Implications and Future Prospects

The findings from this paper have significant implications for how future AI models might be trained and evaluated. Given the distinct demands of different domains, LLM training strategies could be customized to prioritize either knowledge acquisition or reasoning enhancement as needed.

Furthermore, as the research advocates for the separation of knowledge and reasoning evaluations, it paves the way for more transparent and targeted approaches to improving LLM performance in specific tasks.
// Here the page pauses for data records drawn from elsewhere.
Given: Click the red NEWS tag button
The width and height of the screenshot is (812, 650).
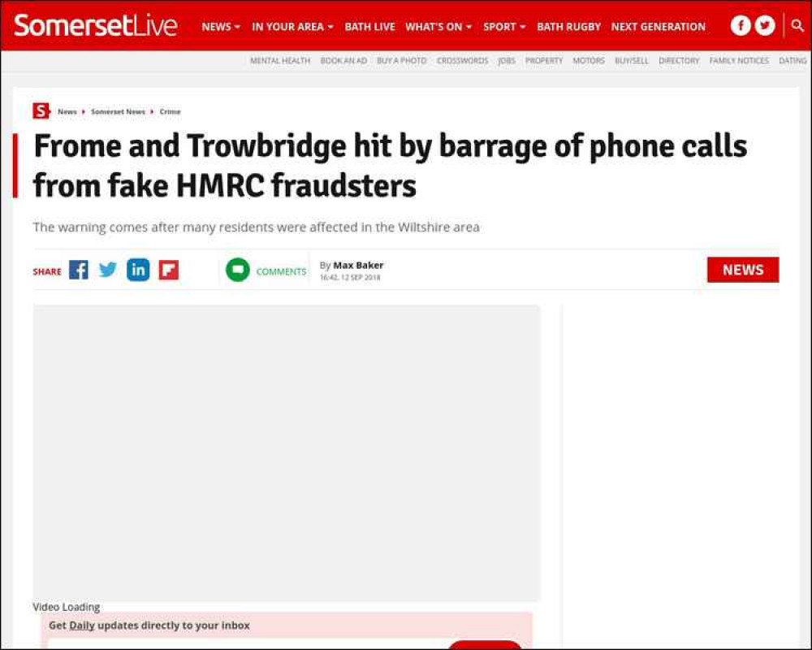Looking at the screenshot, I should pos(743,270).
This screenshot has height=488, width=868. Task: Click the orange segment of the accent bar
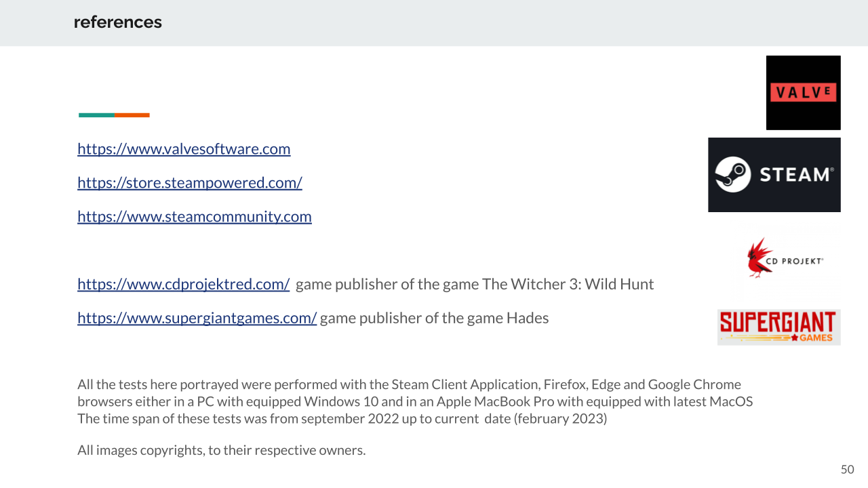pyautogui.click(x=132, y=115)
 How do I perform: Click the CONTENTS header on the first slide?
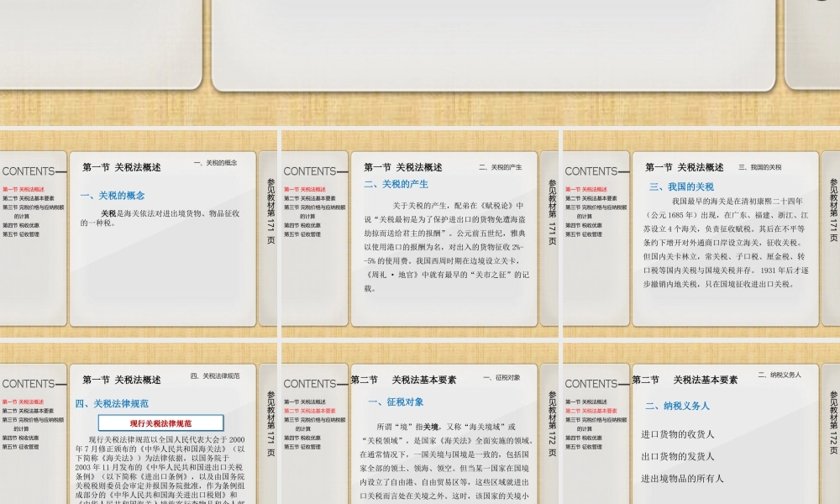point(31,171)
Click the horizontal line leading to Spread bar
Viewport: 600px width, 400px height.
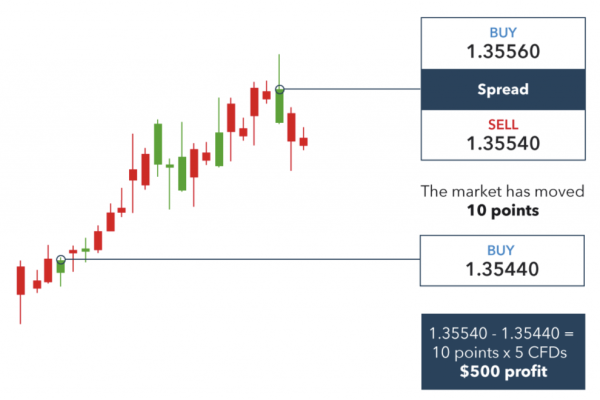pos(352,89)
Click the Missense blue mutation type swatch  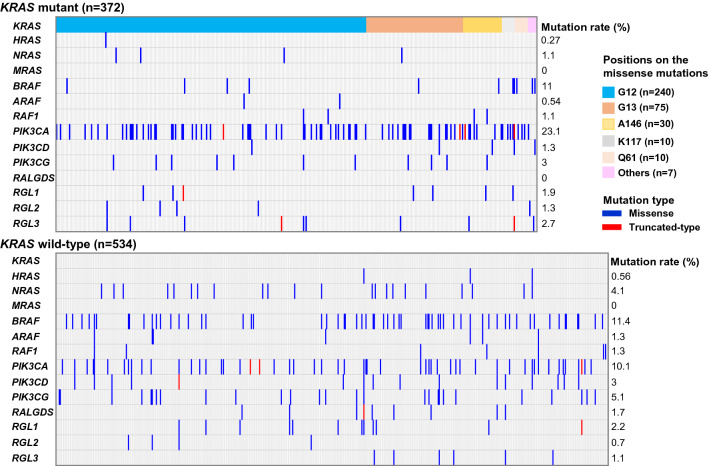(597, 213)
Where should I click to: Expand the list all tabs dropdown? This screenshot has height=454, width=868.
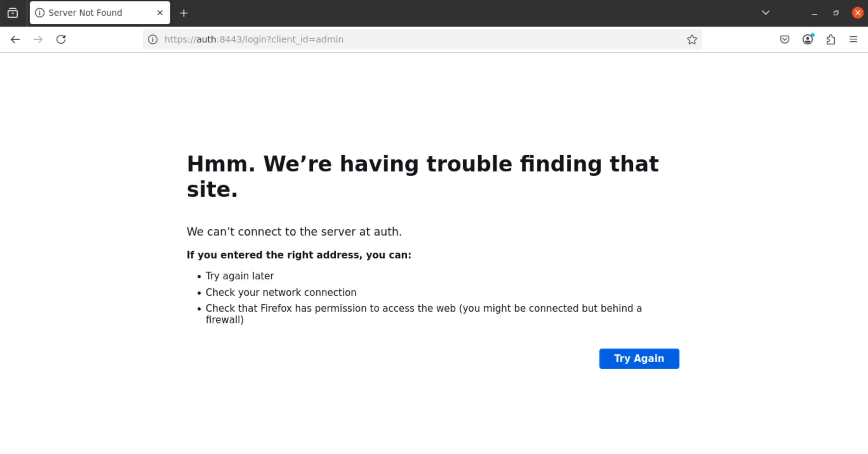766,13
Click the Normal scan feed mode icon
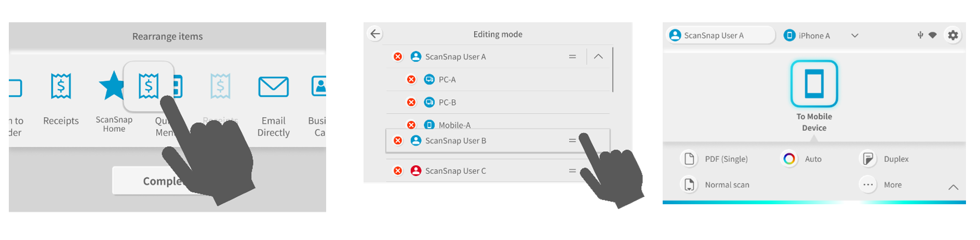 [x=689, y=185]
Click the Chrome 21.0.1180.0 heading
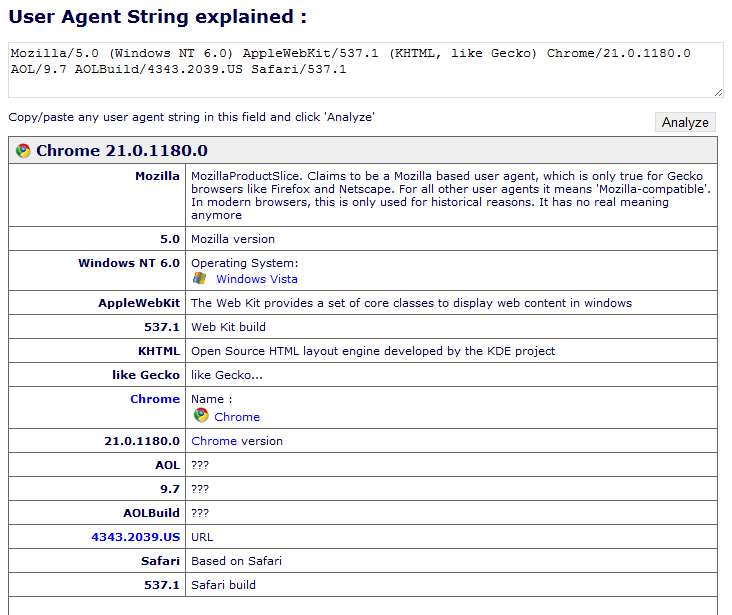The height and width of the screenshot is (615, 732). tap(122, 151)
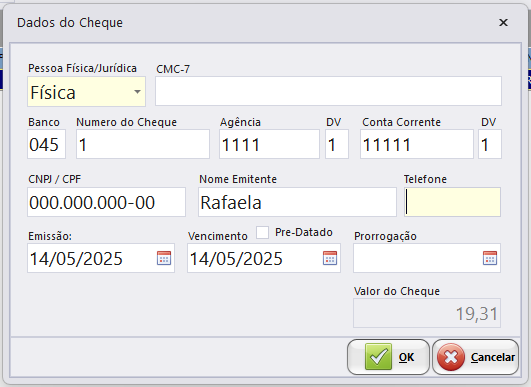Click the Nome Emitente field with Rafaela

297,202
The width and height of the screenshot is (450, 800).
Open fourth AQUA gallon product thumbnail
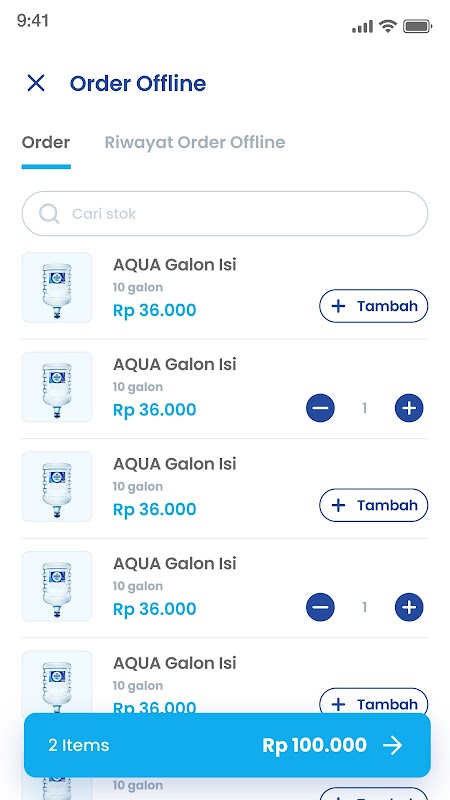coord(57,586)
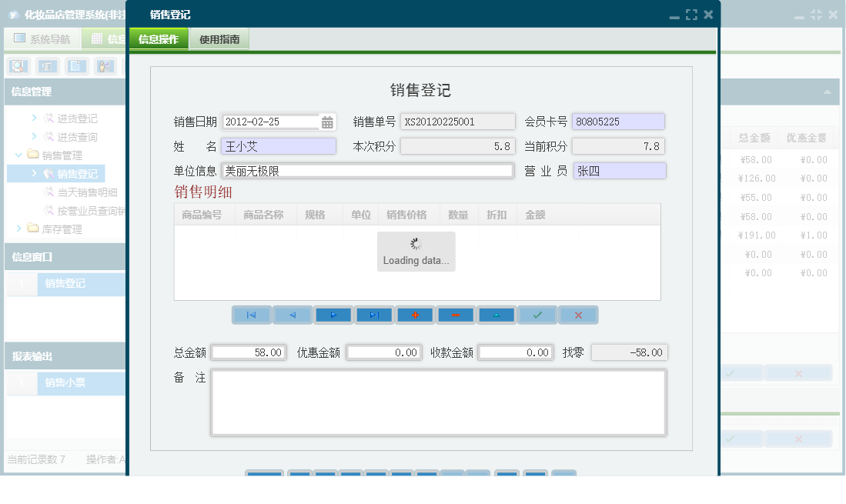The image size is (846, 504).
Task: Select the 信息操作 tab
Action: coord(159,38)
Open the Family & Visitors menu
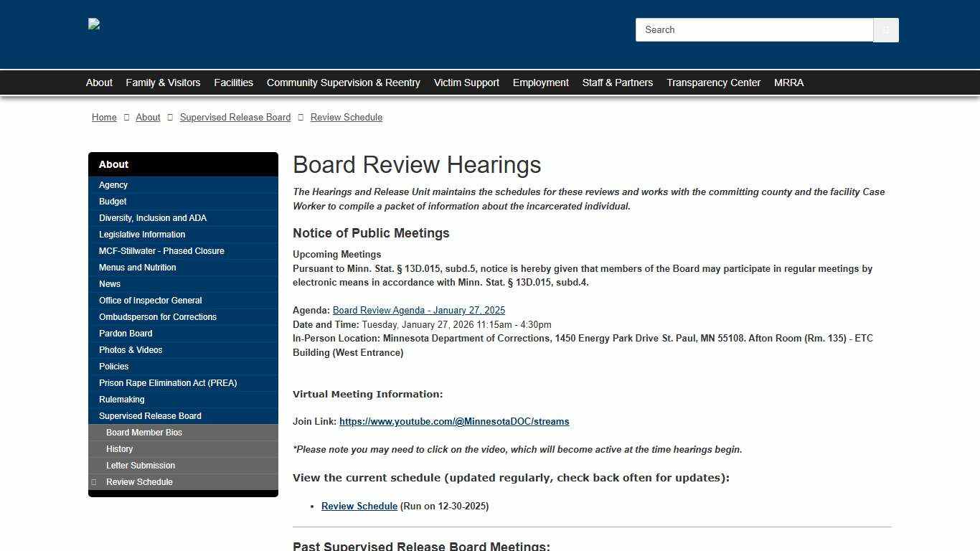Viewport: 980px width, 551px height. point(163,83)
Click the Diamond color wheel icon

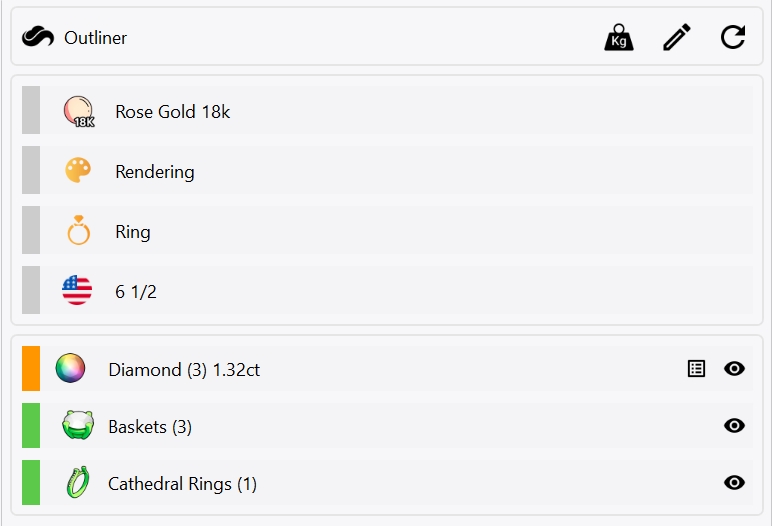[x=70, y=369]
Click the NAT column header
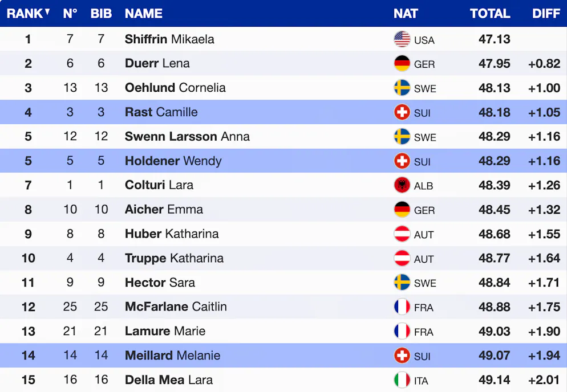This screenshot has height=392, width=567. coord(406,14)
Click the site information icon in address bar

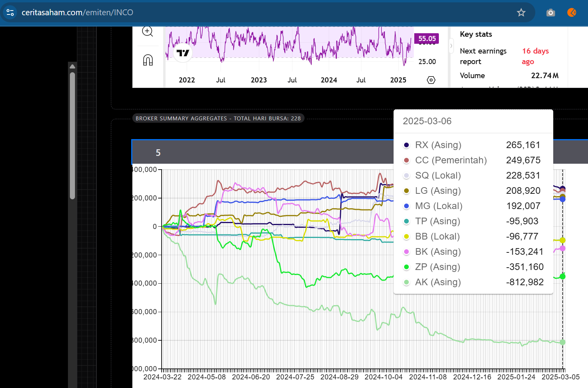coord(10,13)
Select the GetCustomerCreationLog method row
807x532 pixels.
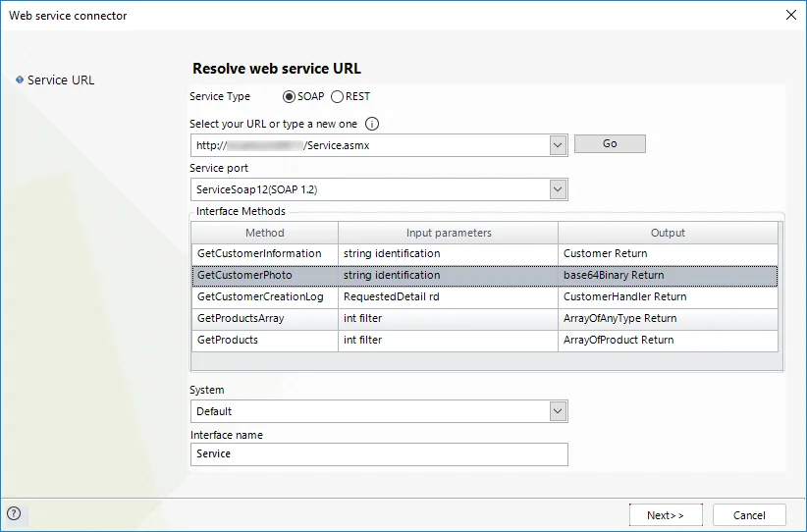pyautogui.click(x=484, y=296)
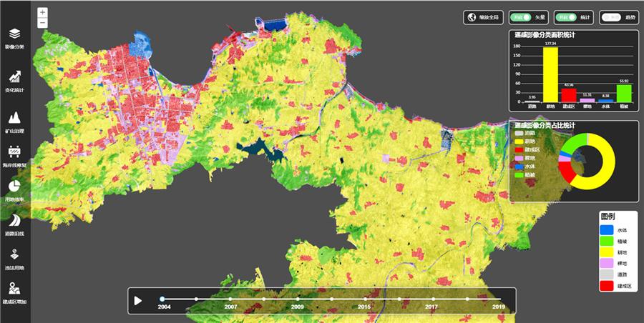Toggle the 统计 statistics switch
This screenshot has height=323, width=644.
567,17
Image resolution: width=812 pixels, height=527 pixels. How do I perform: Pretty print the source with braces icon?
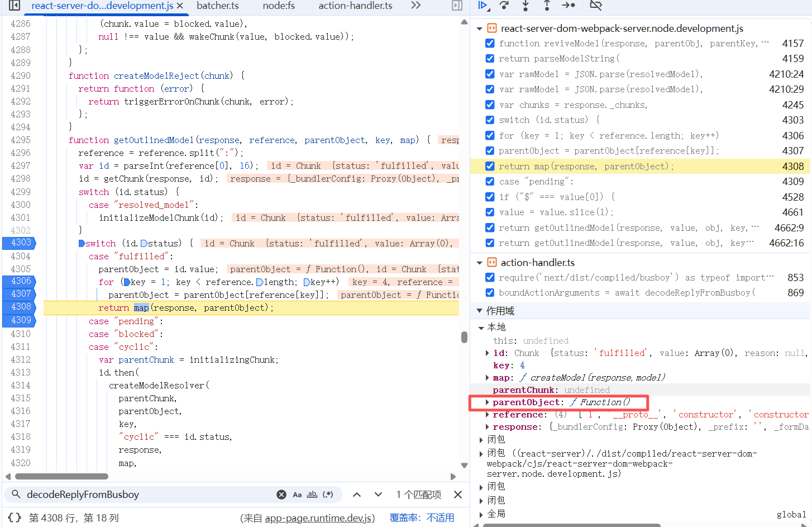[15, 517]
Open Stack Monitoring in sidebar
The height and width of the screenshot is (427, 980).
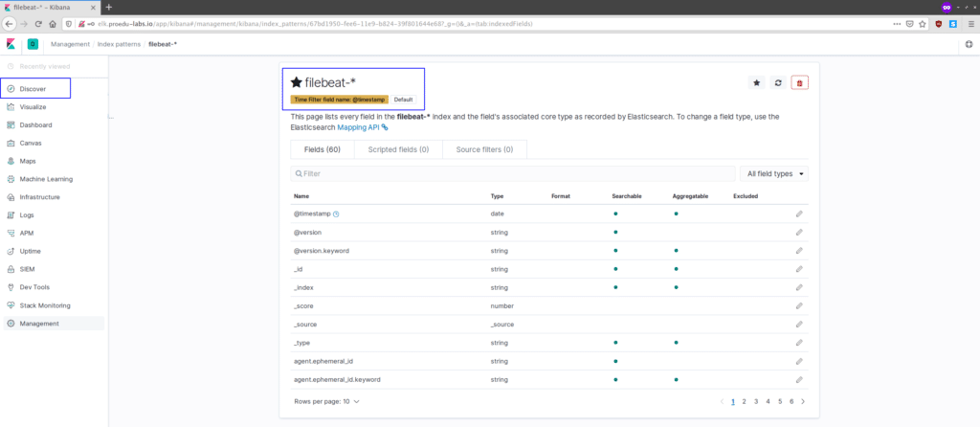tap(45, 305)
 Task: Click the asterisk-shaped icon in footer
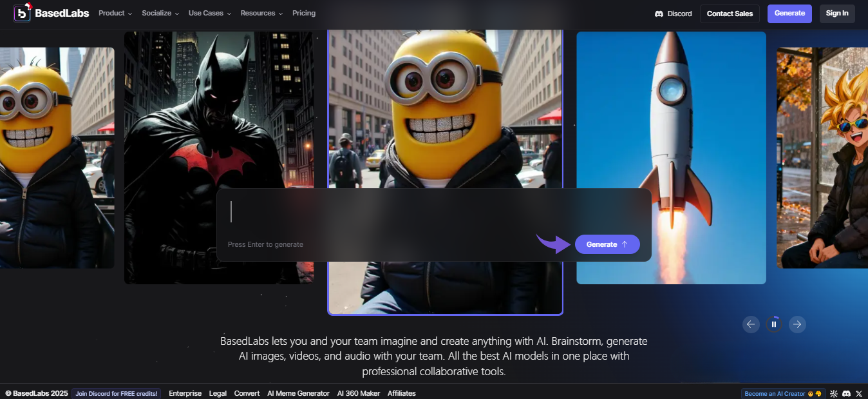pos(834,393)
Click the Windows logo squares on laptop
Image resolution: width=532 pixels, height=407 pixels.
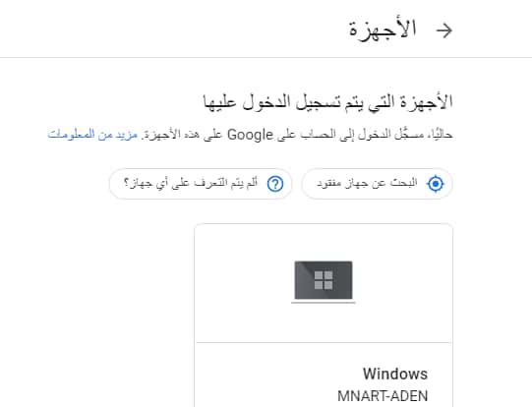click(x=324, y=280)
Such insights could lead to more effective domain-specific LLMs that are more reliable and interpretable, especially in high-stakes applications like medicine.

Conclusion

This paper contributes substantively to the understanding of LLM reasoning processes and the interaction between knowledge and reasoning across domains. By offering a detailed evaluation framework and highlighting the differences in domain requirements, it equips researchers and practitioners with new tools and perspectives for advancing the development and application of LLMs. The proposed framework holds promise for extending these insights into other complex domains where structured reasoning is critical.